Nothing but the lines from the one containing "Instruction: Click the" through the end of the data below may appear in the response, each one exact.

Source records
--- --- ---
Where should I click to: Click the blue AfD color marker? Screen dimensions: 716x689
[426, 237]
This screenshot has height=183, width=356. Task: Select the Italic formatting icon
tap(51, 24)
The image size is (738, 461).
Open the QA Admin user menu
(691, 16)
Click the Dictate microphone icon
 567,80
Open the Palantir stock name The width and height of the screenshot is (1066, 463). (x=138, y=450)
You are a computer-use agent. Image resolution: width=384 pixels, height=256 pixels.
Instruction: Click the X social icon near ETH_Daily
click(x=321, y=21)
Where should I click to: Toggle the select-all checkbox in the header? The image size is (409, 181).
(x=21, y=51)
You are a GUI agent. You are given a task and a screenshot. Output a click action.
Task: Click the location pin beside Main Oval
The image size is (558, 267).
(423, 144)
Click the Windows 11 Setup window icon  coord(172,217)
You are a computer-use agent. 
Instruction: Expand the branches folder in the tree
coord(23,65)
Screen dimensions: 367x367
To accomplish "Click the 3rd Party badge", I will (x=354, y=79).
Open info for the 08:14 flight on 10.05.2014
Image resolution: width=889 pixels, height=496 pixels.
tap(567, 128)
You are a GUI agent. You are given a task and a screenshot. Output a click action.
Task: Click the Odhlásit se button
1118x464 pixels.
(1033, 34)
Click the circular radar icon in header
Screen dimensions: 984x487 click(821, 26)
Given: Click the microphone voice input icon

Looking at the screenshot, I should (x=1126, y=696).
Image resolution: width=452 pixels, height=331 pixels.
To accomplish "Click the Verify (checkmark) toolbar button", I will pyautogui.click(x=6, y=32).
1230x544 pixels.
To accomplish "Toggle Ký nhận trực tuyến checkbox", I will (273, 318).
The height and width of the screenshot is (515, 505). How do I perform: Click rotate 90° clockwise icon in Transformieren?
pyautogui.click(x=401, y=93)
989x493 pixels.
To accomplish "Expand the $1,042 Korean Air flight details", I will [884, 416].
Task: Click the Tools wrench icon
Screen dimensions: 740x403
--- --- ---
▶ [REPLY TO THE EXERCISE]:
Instruction: Click the X social icon near ETH_Daily
click(x=321, y=21)
Where should I click to: Toggle the select-all checkbox in the header? The image size is (409, 181).
(x=21, y=51)
You are a GUI agent. You are given a task and a screenshot. Output a click action.
Task: Click the location pin beside Main Oval
The image size is (558, 267).
(423, 144)
Click the Windows 11 Setup window icon  coord(172,217)
You are a computer-use agent. 
Instruction: Expand the branches folder in the tree
coord(23,65)
Screen dimensions: 367x367
To accomplish "Click the 3rd Party badge", I will (x=354, y=79).
Open info for the 08:14 flight on 10.05.2014
Image resolution: width=889 pixels, height=496 pixels.
tap(567, 128)
You are a GUI agent. You are given a task and a screenshot. Output a click action.
Task: Click the Odhlásit se button
1118x464 pixels.
(1033, 34)
Click the circular radar icon in header
Screen dimensions: 984x487 click(821, 26)
Given: Click the microphone voice input icon

Looking at the screenshot, I should (x=1126, y=696).
Image resolution: width=452 pixels, height=331 pixels.
To accomplish "Click the Verify (checkmark) toolbar button", I will pyautogui.click(x=6, y=32).
1230x544 pixels.
To accomplish "Toggle Ký nhận trực tuyến checkbox", I will (273, 318).
The height and width of the screenshot is (515, 505). How do I perform: Click rotate 90° clockwise icon in Transformieren?
pyautogui.click(x=401, y=93)
989x493 pixels.
To accomplish "Expand the $1,042 Korean Air flight details", I will [884, 416].
Task: Click the Tools wrench icon
Screen dimensions: 740x403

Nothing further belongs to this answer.